Título: Grécia cria dilema para BC europeu
Autor: Netto, Andrei
Fonte: O Estado de São Paulo, 02/05/2010, Economia, p. B1
Banco fixou nota mínima para continuar bancando títulos e Grécia deve cair abaixo da meta, mas instituição ainda não sabe o que fazer
O rebaixamento dos títulos da dívida da Grécia pela agência Standard & Poor"s (S&P) a BB-, ou "grau especulativo", deve obrigar o Banco Central Europeu (BCE) a se descolar das classificações de mercado ou a abandonar o governo e os bancos gregos à própria sorte.
Isso ocorrerá porque em março a autoridade monetária da zona do euro fixou o patamar de BBB- como piso de qualidade das garantias "colaterais" que recebe em troca de refinanciamento. Caso as concorrentes Fitch e Moody"s sigam o exemplo e rebaixem as obrigações gregas a "junk", o colégio de presidentes de bancos centrais será confrontado ao dilema - e a resposta é, até aqui, desconhecida.

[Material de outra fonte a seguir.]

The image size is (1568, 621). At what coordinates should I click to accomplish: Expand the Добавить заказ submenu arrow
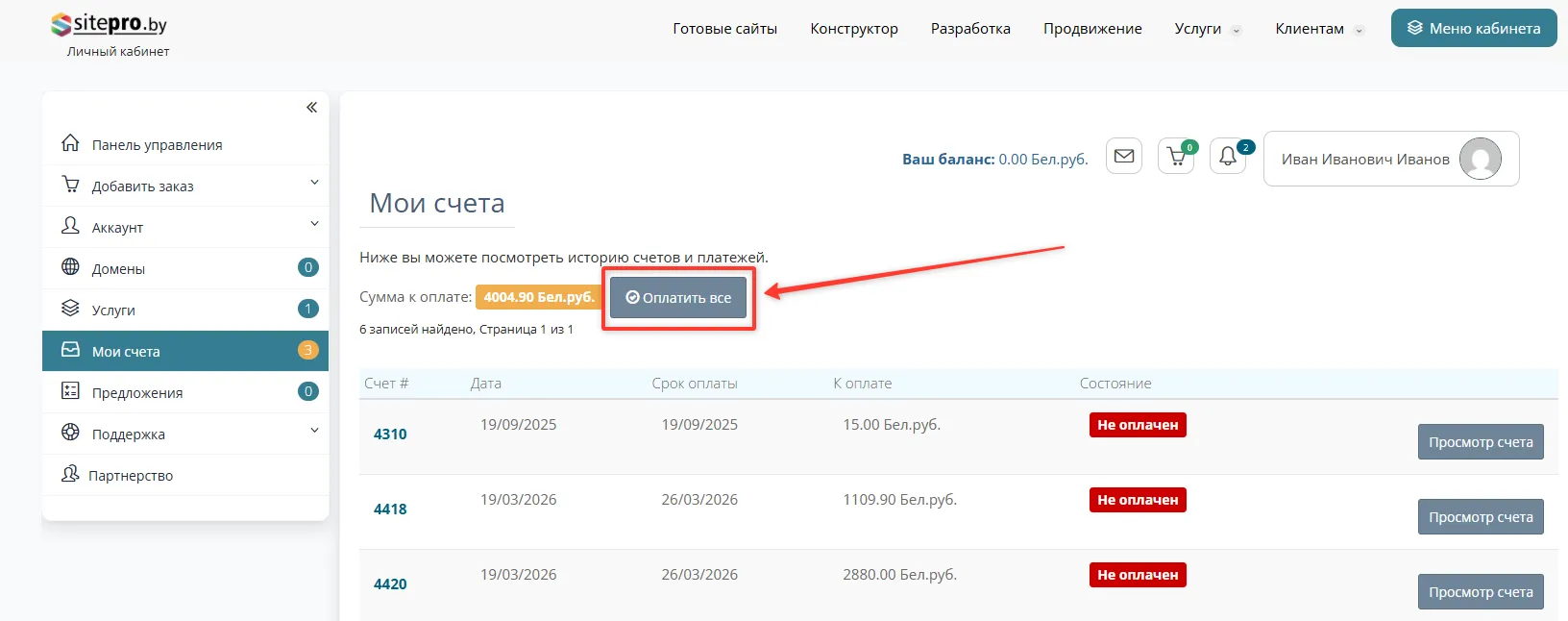314,183
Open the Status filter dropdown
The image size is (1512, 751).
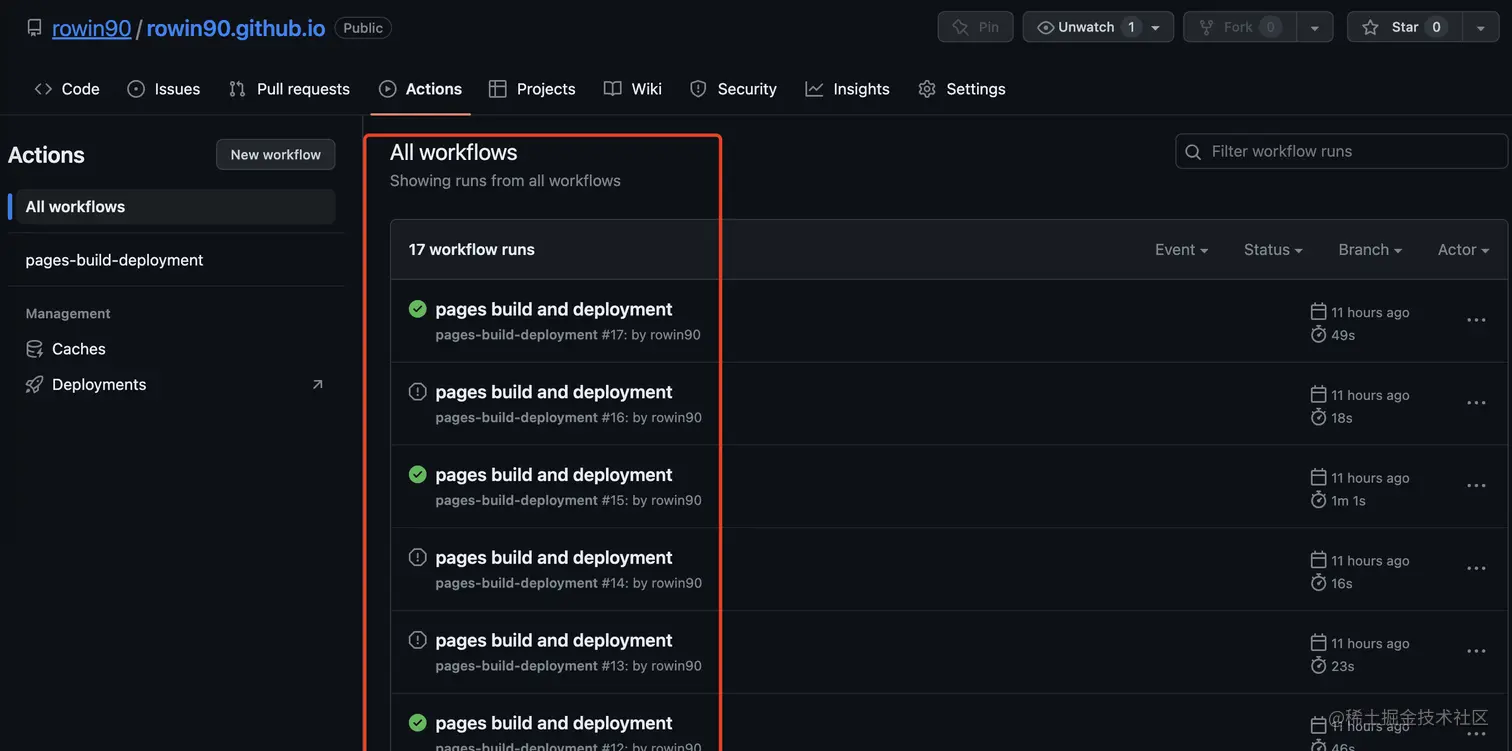click(x=1273, y=250)
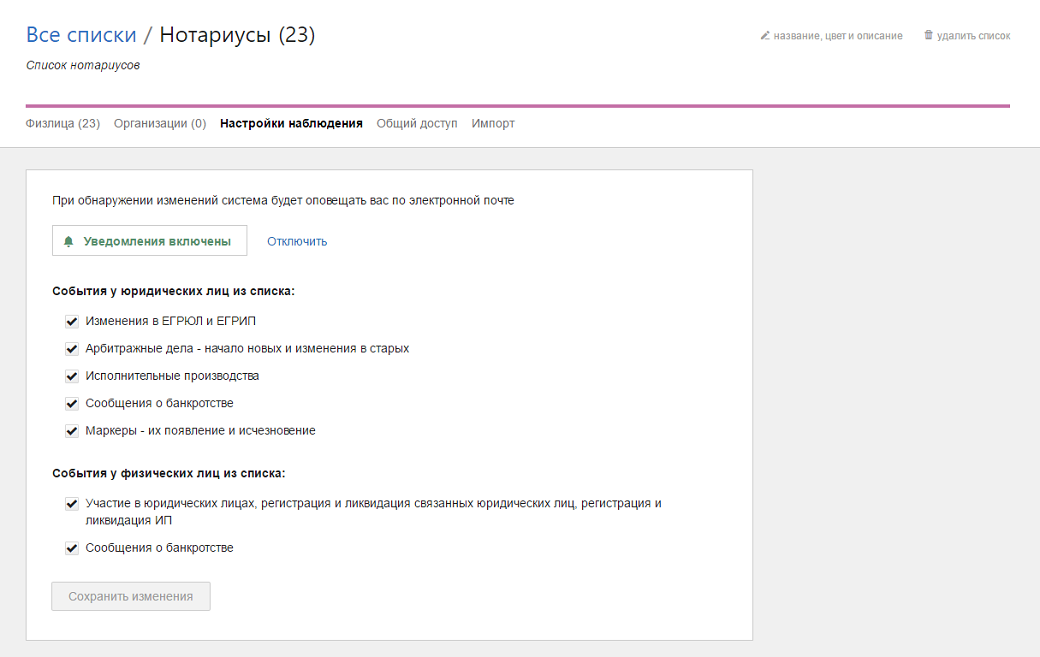Open the 'Физлица (23)' tab
This screenshot has width=1040, height=657.
click(62, 124)
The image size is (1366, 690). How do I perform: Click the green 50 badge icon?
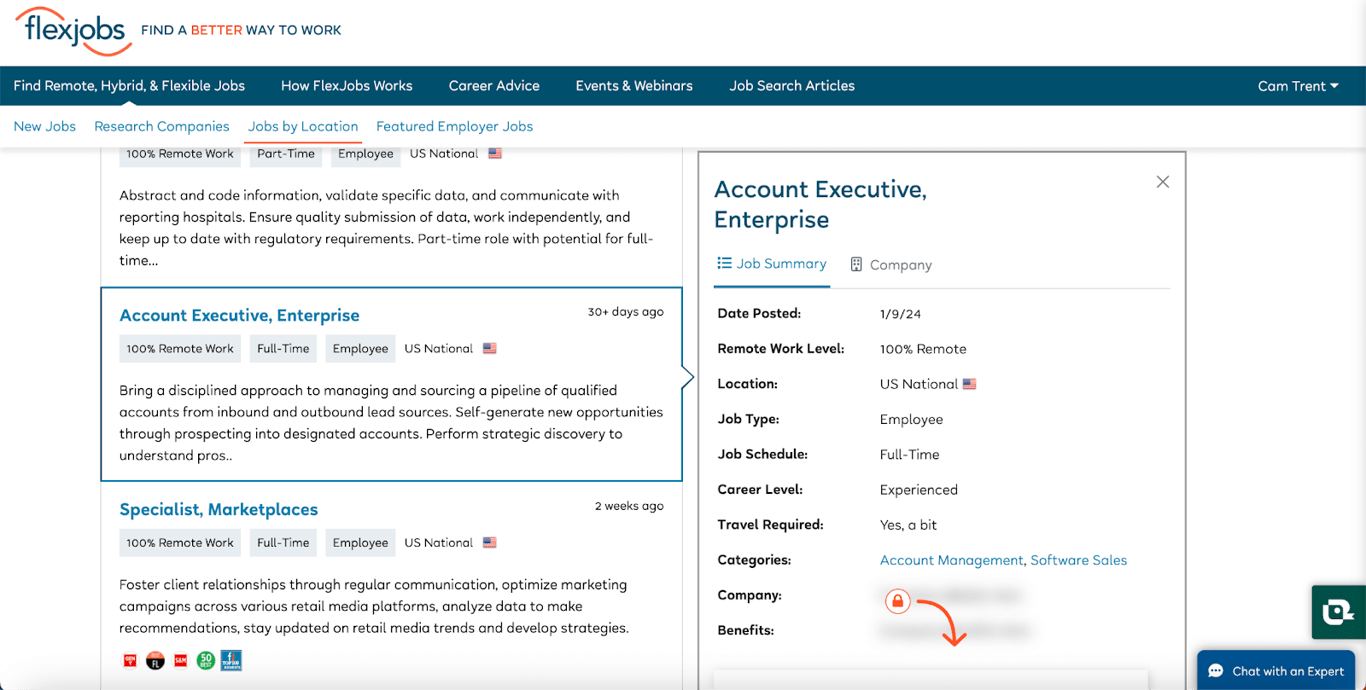point(206,660)
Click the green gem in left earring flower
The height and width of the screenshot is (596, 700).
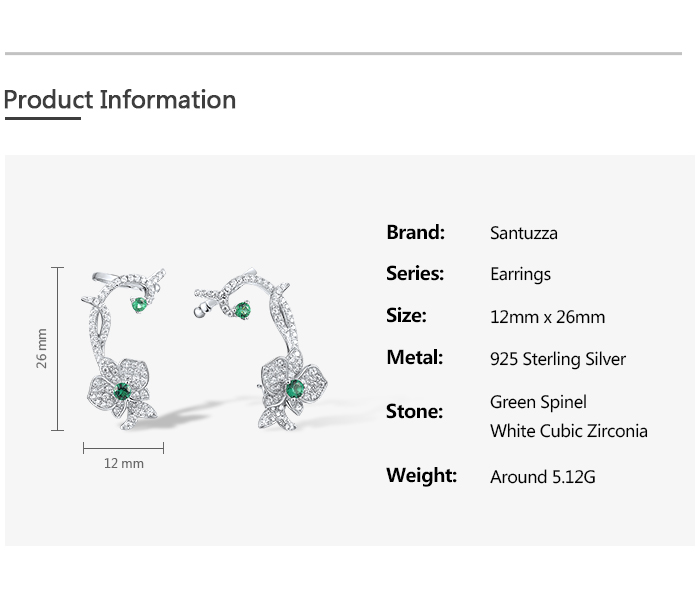click(x=123, y=389)
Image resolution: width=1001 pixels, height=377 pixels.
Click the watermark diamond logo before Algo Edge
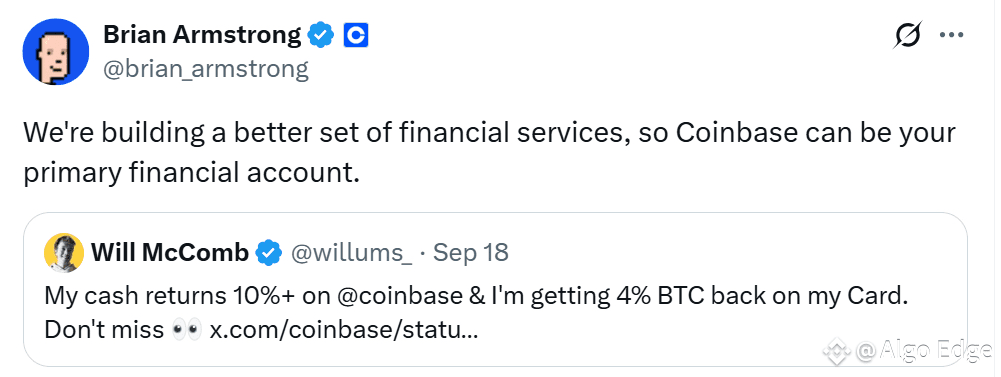(x=836, y=351)
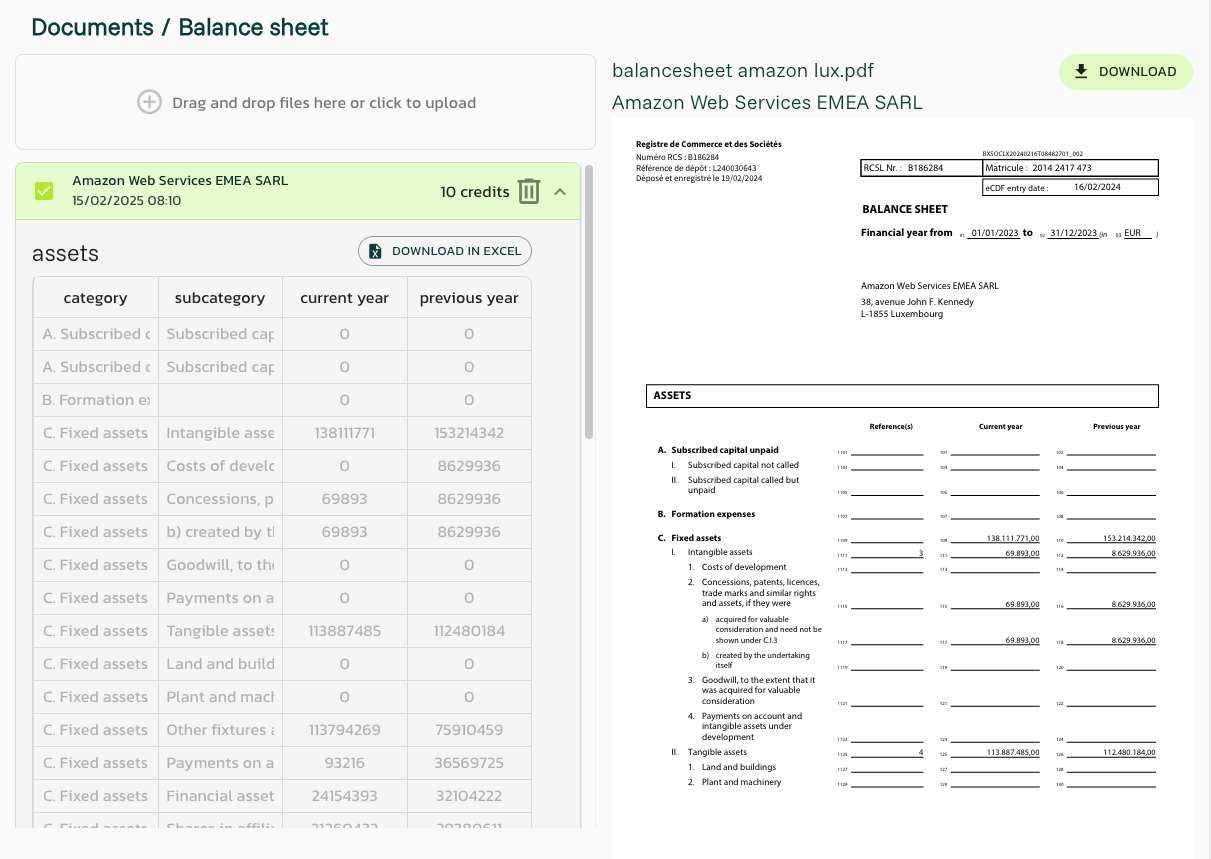Image resolution: width=1211 pixels, height=859 pixels.
Task: Click the drag and drop upload area
Action: [x=305, y=102]
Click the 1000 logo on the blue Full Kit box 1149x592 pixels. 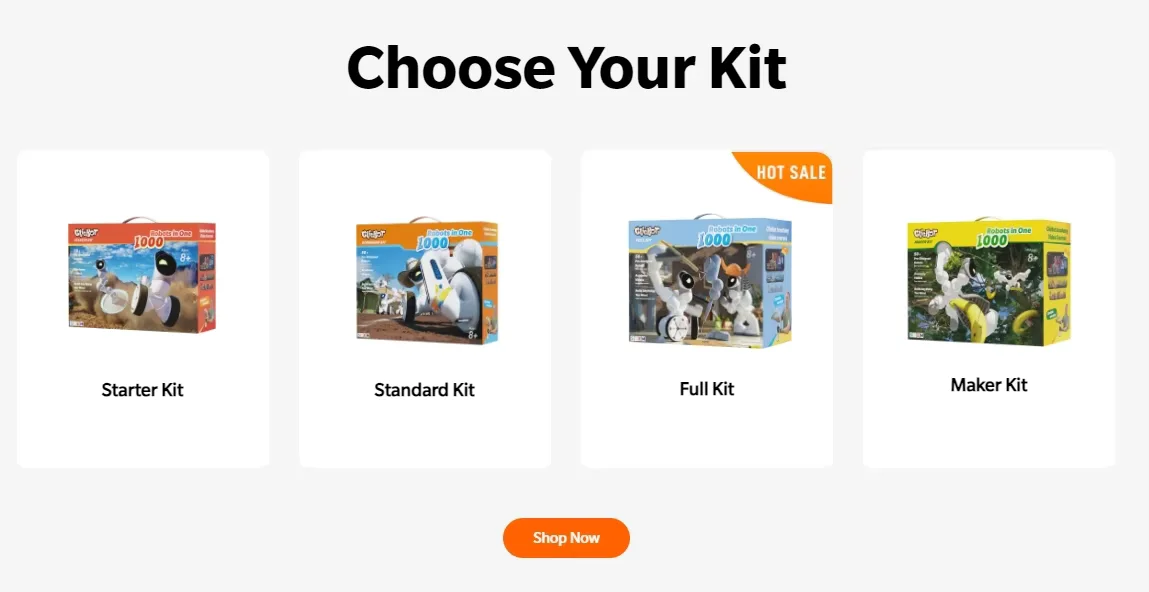point(714,239)
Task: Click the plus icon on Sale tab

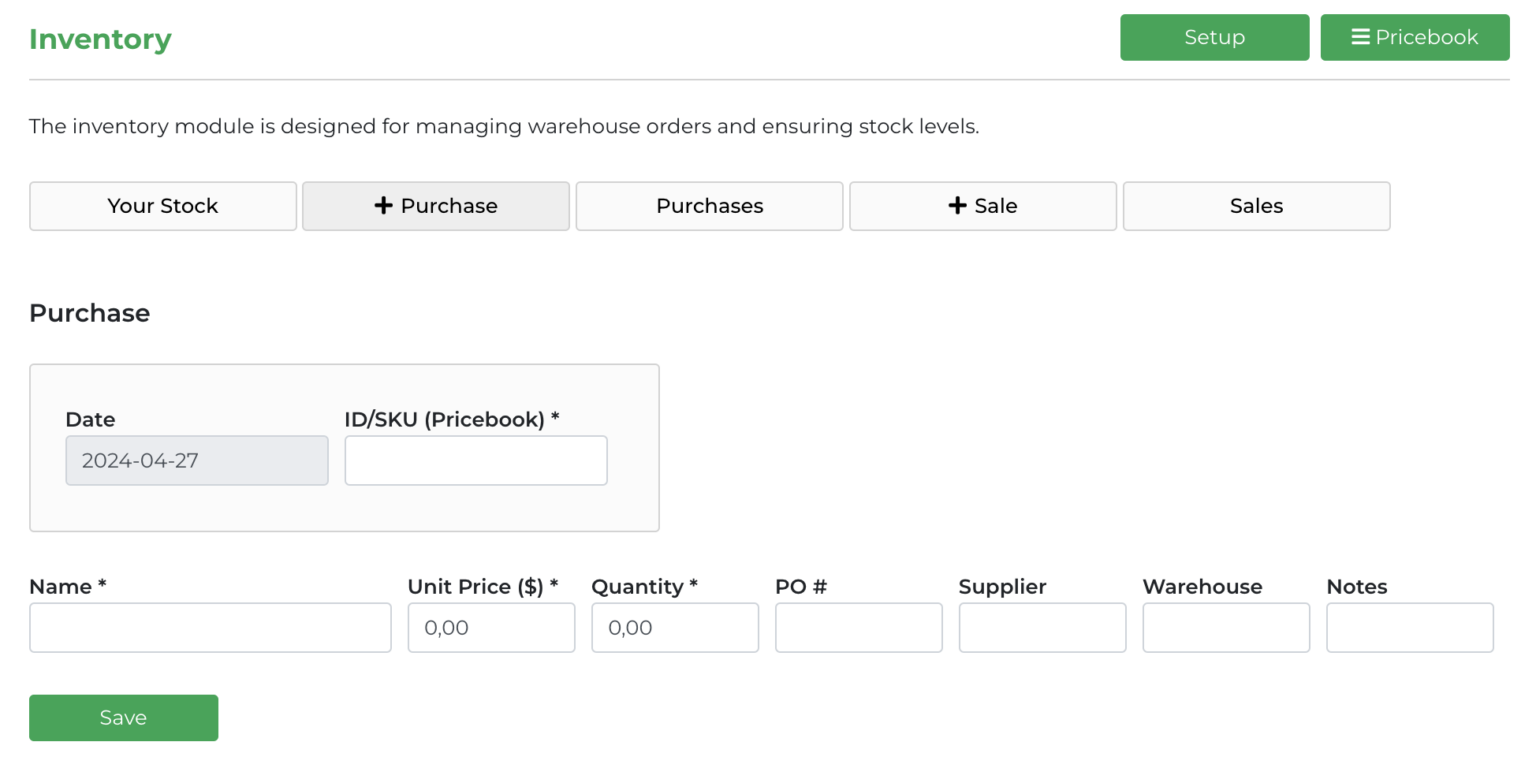Action: tap(957, 206)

A decisão técnica sobre a aceitação ou não das obrigações da dívida grega tornou-se motivo de preocupação no primeiro trimestre. Desde sua criação, há 10 anos, o BCE mantinha um acordo com o mercado: quando bancos centrais ou instituições privadas precisassem de refinanciamento, seriam autorizadas a depositar os chamados colaterais - produtos financeiros que servem como garantia de reembolso. Até o início da crise grega, a autoridade monetária não aceitava papéis com notação inferior a A-, considerados de alta segurança para os investidores.
Exigência menor. Com a sucessão de rebaixamentos da nota grega desde dezembro de 2009 - em março o país passou a ser considerado BBB+ pela S&P - , o conselho de presidentes dos bancos centrais da zona do euro foi obrigado a agir, rebaixando seu nível de exigência para BBB-. Por esse critério, se outra agência - Fitch ou Moody"s - seguir o exemplo da S&P e também vier a rebaixar a Grécia a BB-, os títulos gregos em tese não poderão mais ser aceitos.
Para contornar a situação, as opções técnicas na mesa do presidente do BCE, Jean-Claude Trichet, são basicamente três: ou deixa de aceitar os títulos gregos como colaterais, ou reduz mais uma vez o piso da nota, ou extingue qualquer exigência mínima. Se optar por abandonar as obrigações gregas, o governo e os bancos do país perderão a capacidade de obter refinanciamento do BCE, ampliando suas dificuldades financeiras. Por outro lado, se abolir o piso, Trichet se distanciará das agências de notação e abrirá mais um flanco de instabilidade no euro.
Tema delicado. Na Europa o tema é considerado muito delicado. Questionada na sexta-feira, a Organização para a Cooperação e o Desenvolvimento Econômico (OCDE) não quis se posicionar. Estrategista do banco Barclays, Gillaume Sciard prevê que Trichet vai se descolar das agências de classificação de risco e aceitar as obrigações governamentais. "O BCE seguramente aceitará os títulos, mas possivelmente exigirá que os bancos se reestruturem bastante e procurem parceiros."
Para contornar o problema, o presidente do BCE já antecipou que o banco mudará seus critérios a partir do próximo ano. "Nós vamos introduzir, a partir de janeiro de 2011, um calendário progressivo de redução das cotas, que continuarão a proteger o "eurosistema" de maneira adequada", afirmou o francês, sem fornecer detalhes.
Soberania. Por trás da decisão técnica de Trichet, há pelo menos duas questões políticas segundo especialistas. De um lado, o BCE precisa sinalizar ao mercado seu apoio irredutível à Grécia, único meio de evitar a falência do país.
De outro, ao se dissociar das agências, reafirma sua soberania absoluta sobre a zona do euro, minimizando a influência do mercado e o impacto de futuros rebaixamentos em Portugal e Espanha.